Audio Processing Support#

VSS supports processing of audio content in the input media to generate audio transcripts using NVIDIA Riva Automatic Speech Recognition (ASR) service. This feature can be used to extract the audio information in the input and use it to supplement video description for summarization, QnA and alerts. This way the accuracy of responses can be improved for inputs like conference videos, presentations etc.

../_images/vss_architecture_with_audio.png

By default, audio content in Opus and Vorbis formats is supported. To enable decoding of audio encoded with other codecs, set INSTALL_PROPRIETARY_CODECS to true in the overrides file and enable root permissions. This installs additional multimedia packages. Please refer Enabling Audio for Helm / Enabling Audio for Docker Compose.

Audio transcription is supported for offline and batch processing of video files as well as online processing of live streams.

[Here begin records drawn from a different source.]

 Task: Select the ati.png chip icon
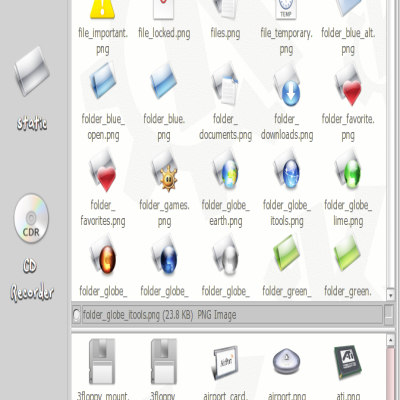pyautogui.click(x=348, y=362)
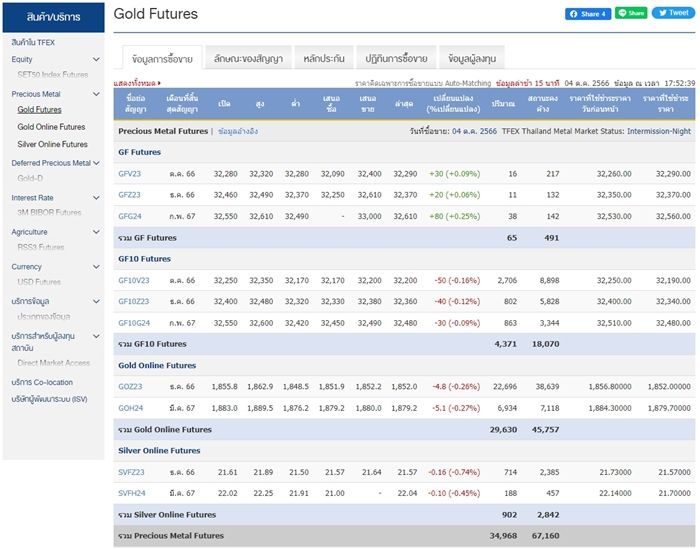Screen dimensions: 700x549
Task: Select the 'ปฏิทินการซื้อขาย' tab
Action: (396, 59)
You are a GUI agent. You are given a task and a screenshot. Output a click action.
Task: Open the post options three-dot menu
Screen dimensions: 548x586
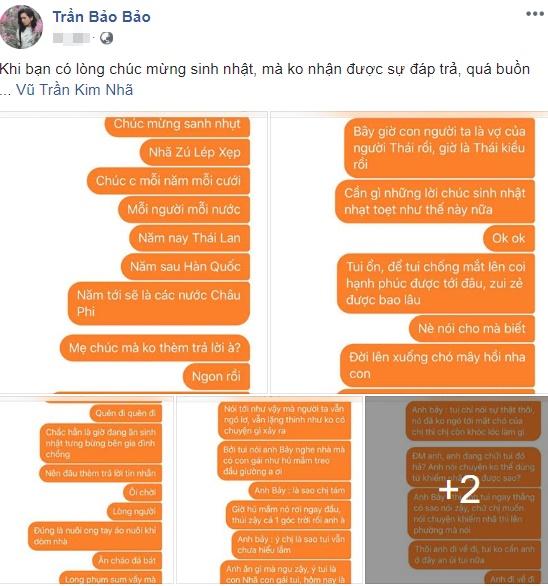535,14
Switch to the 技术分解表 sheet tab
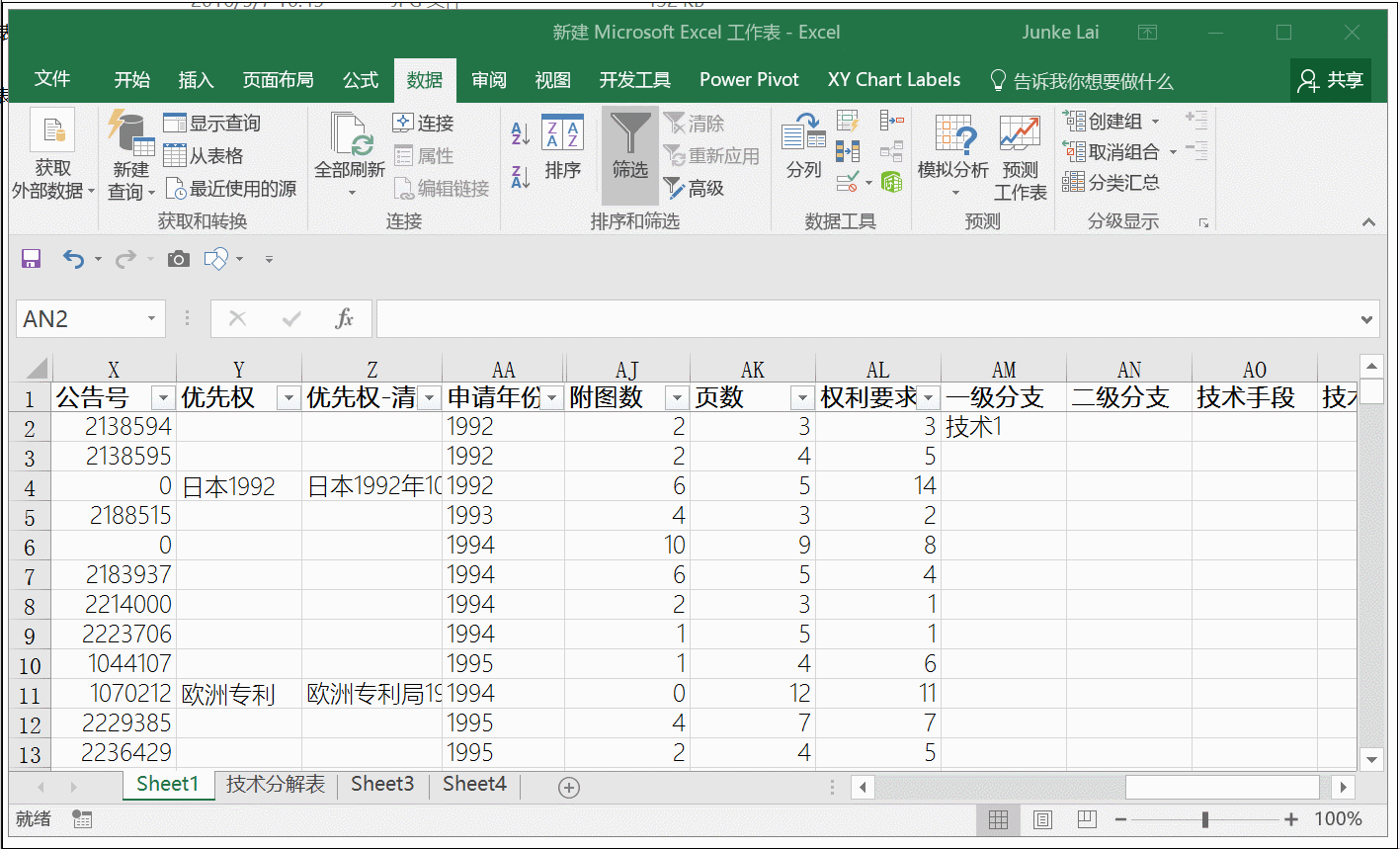 tap(276, 785)
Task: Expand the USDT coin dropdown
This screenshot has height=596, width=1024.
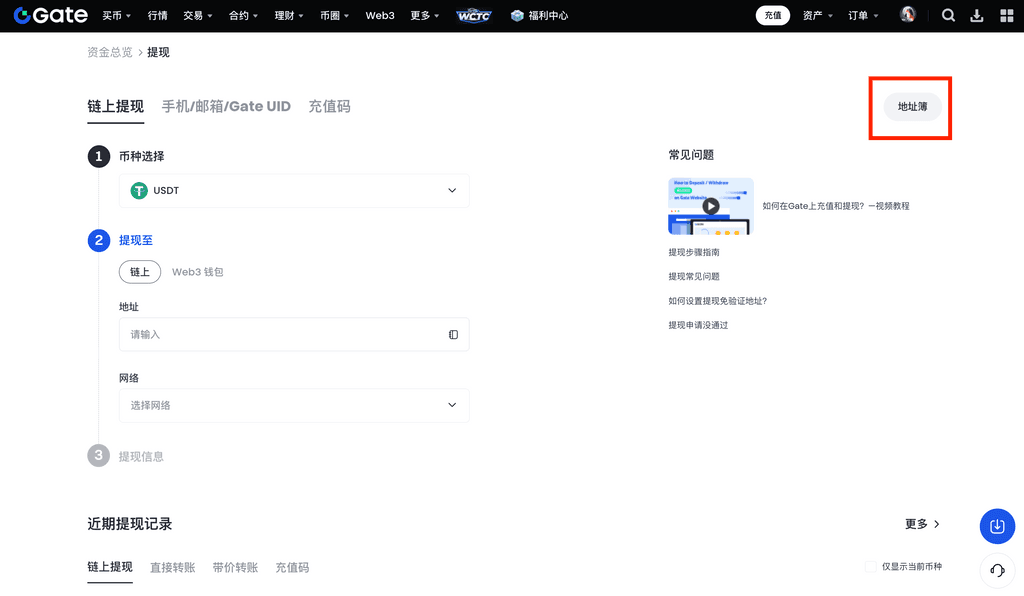Action: [294, 190]
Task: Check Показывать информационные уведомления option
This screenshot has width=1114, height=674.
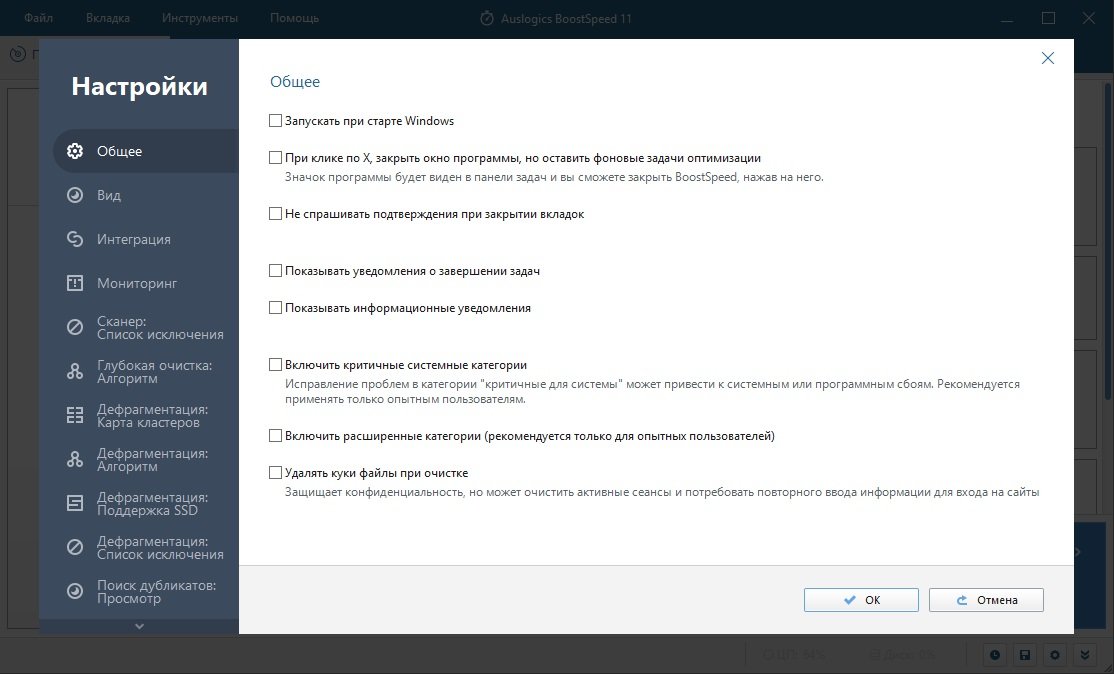Action: pos(276,308)
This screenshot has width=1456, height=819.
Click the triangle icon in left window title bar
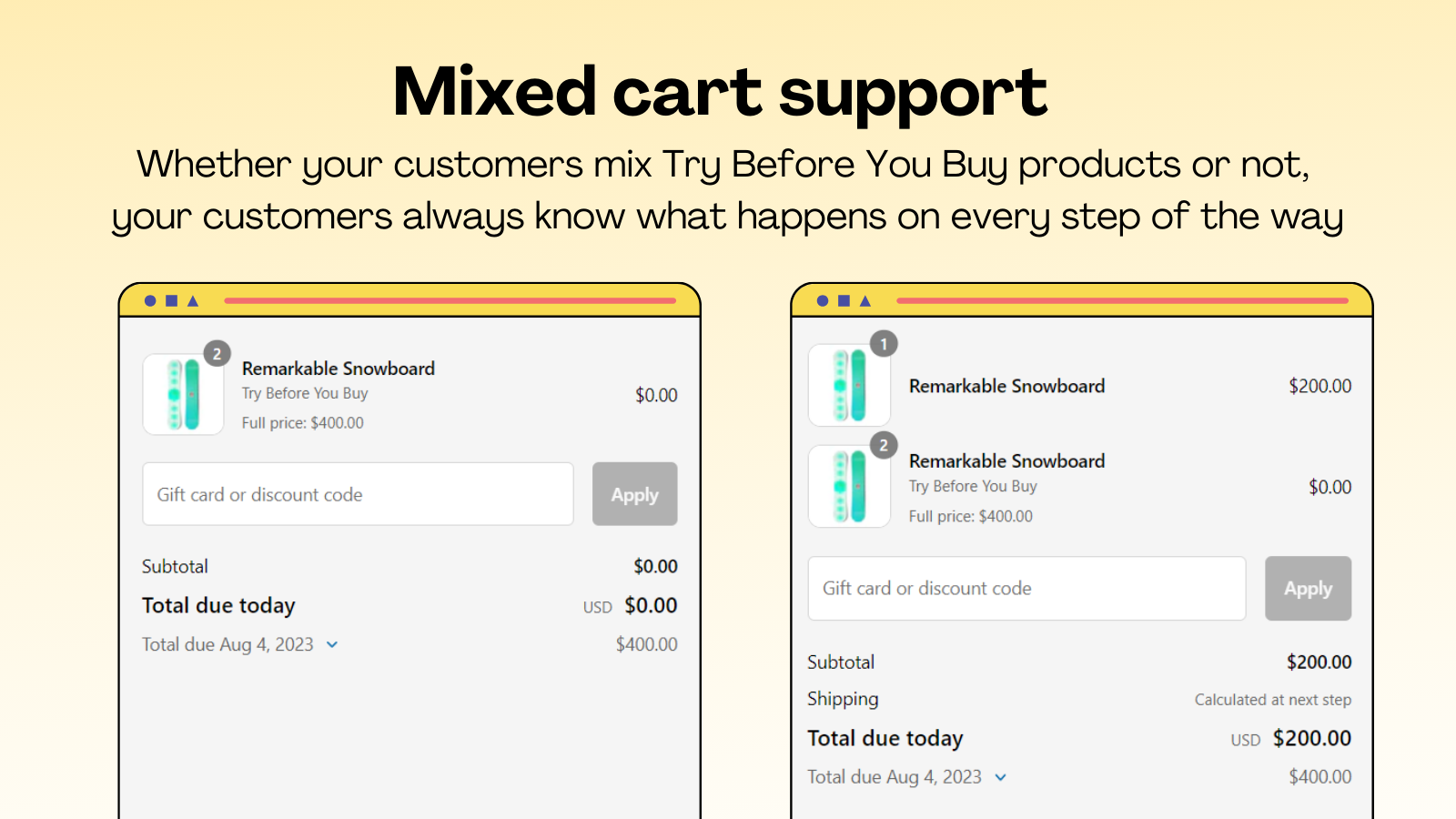point(193,300)
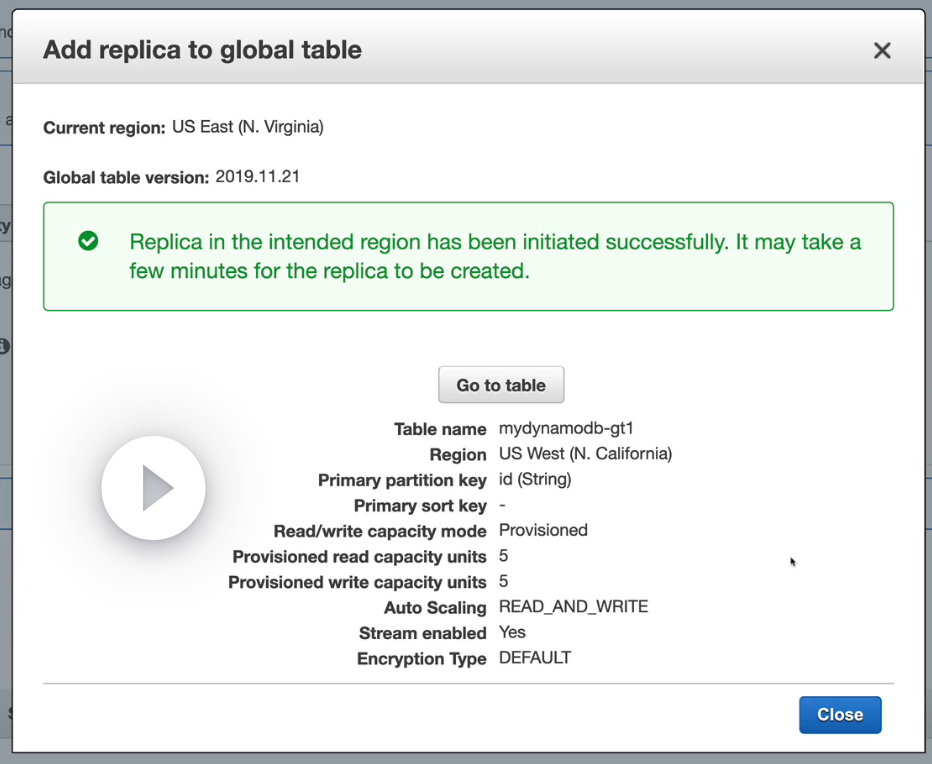Click the Provisioned read capacity units label
This screenshot has height=764, width=932.
coord(359,557)

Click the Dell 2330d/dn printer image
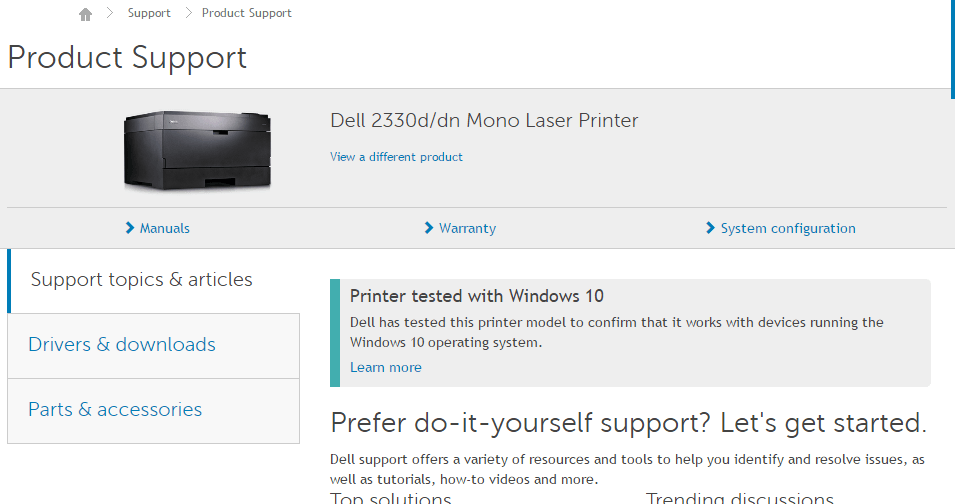click(197, 150)
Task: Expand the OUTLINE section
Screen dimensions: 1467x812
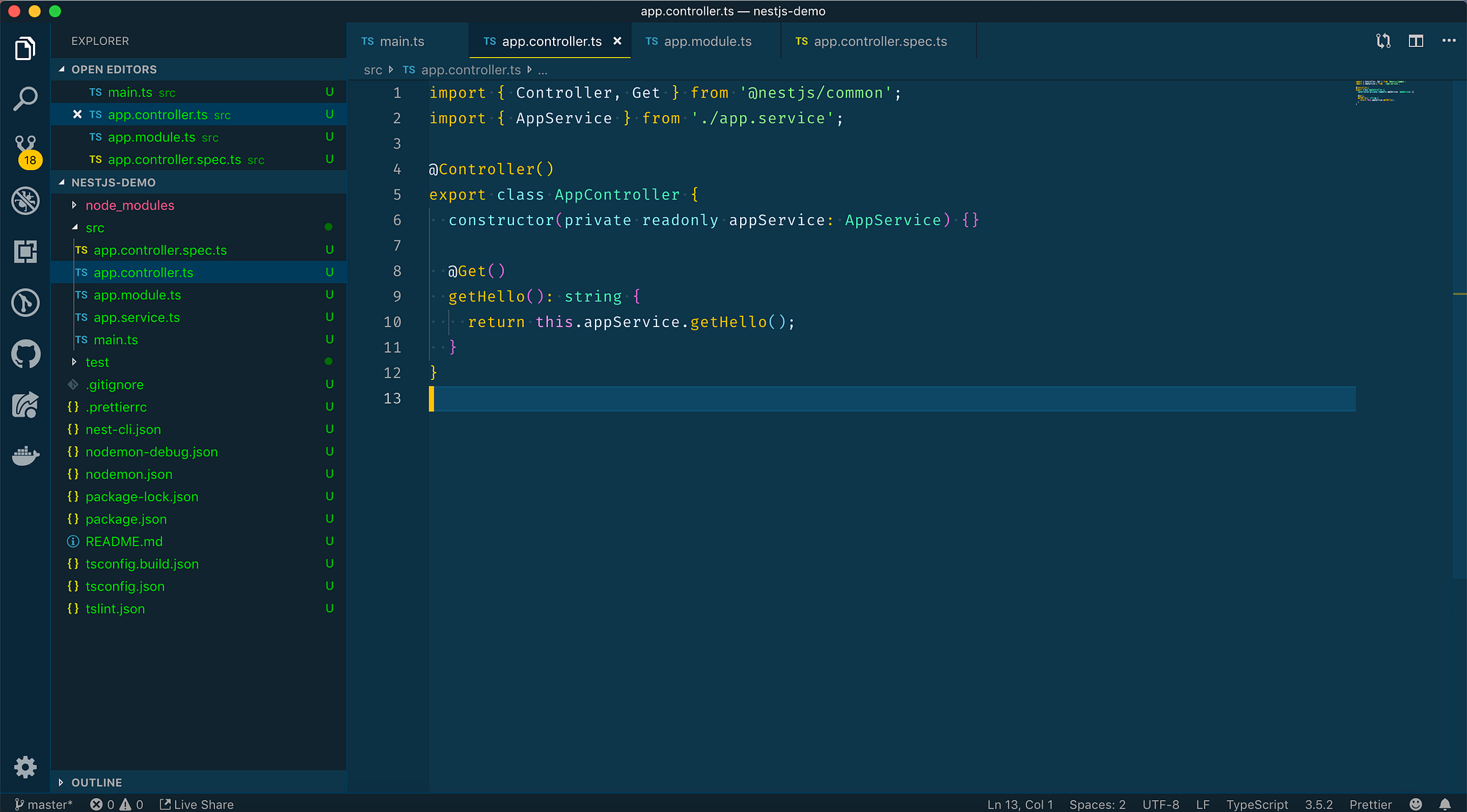Action: coord(96,783)
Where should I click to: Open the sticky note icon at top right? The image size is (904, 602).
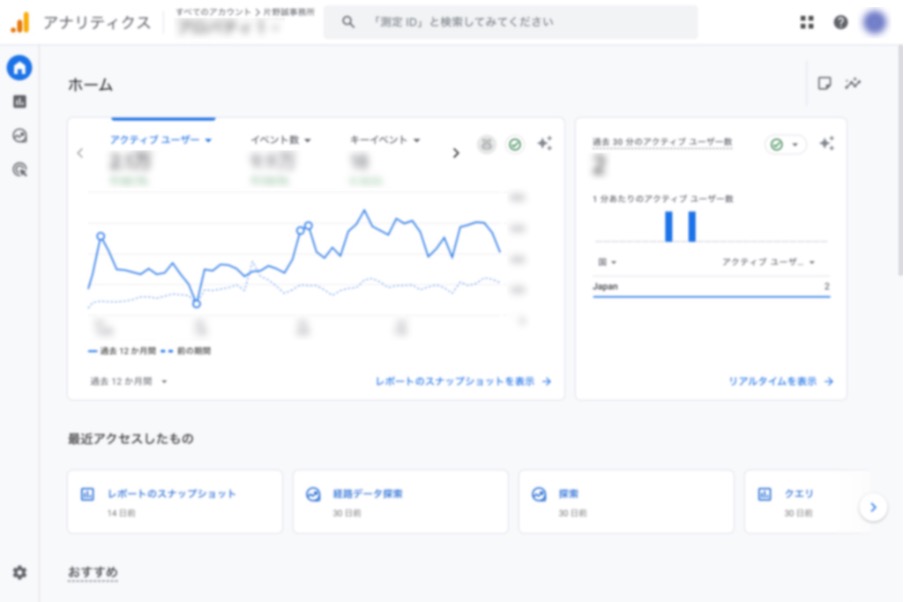[x=824, y=84]
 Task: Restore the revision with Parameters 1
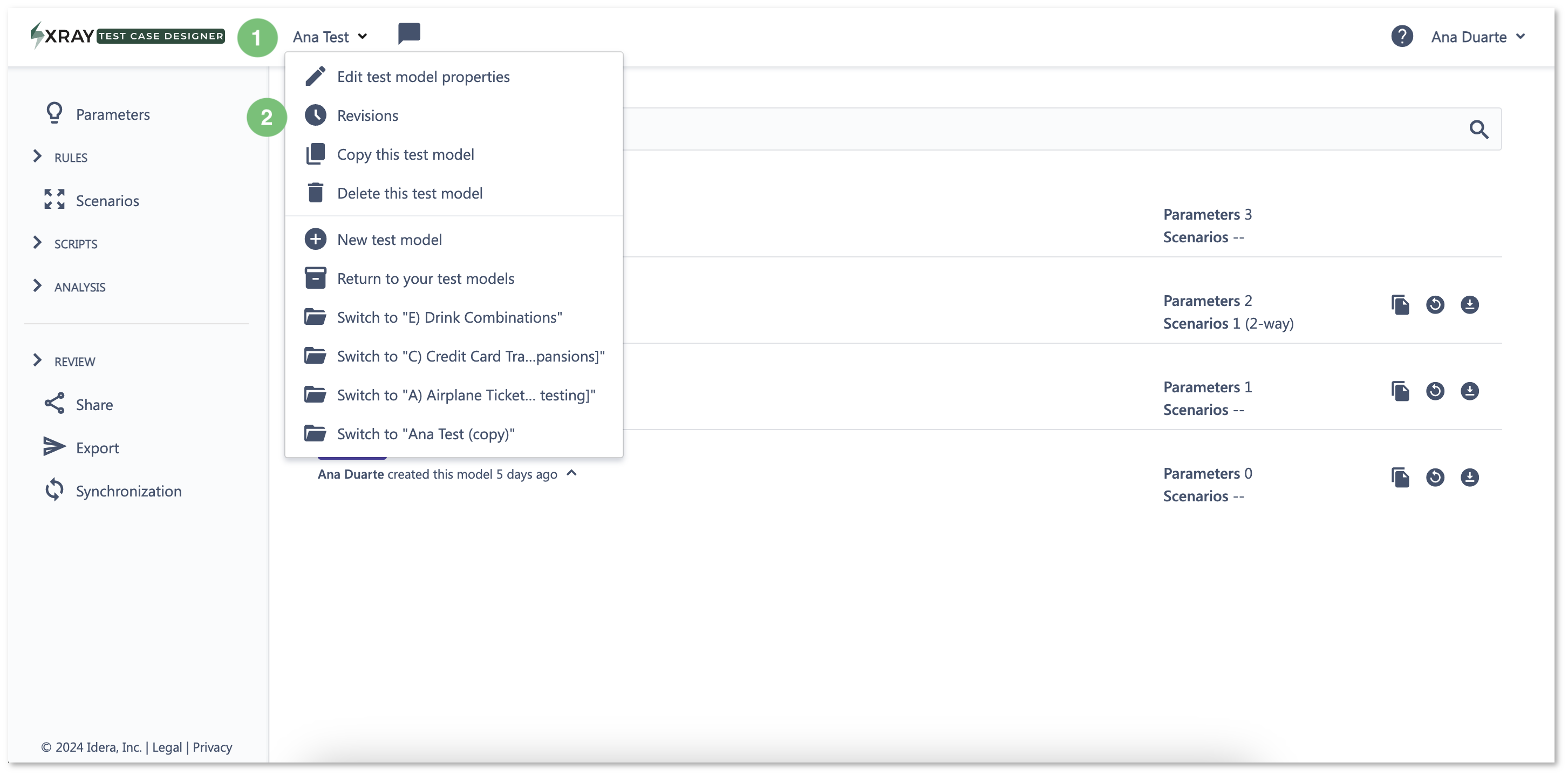[x=1435, y=391]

Video files are processed as small chunks (typically a few seconds or a few minutes). The chunks represent a small portion of the video file. Processing of individual chunks is distributed across the GPUs in parallel for better performance.
For each chunk the audio stream from the input video is converted to 16 kHz mono audio and it is then passed to the Riva ASR service. The Riva ASR service generates the audio transcript for the chunk.
The video captions from VLM, audio transcripts and additional metadata, like timestamp information, for each chunk are sent to the retrieval pipeline for further processing and indexing.
The audio processing can be enabled or disabled at initialization of VSS. Also each summarization request can be configured to enable or disable audio transcription.
The Riva ASR service can be deployed locally as part of VSS or a remote Riva ASR NIM service from build.nvidia.com can be used, for e.g. https://build.nvidia.com/nvidia/parakeet-ctc-0_6b-asr/api.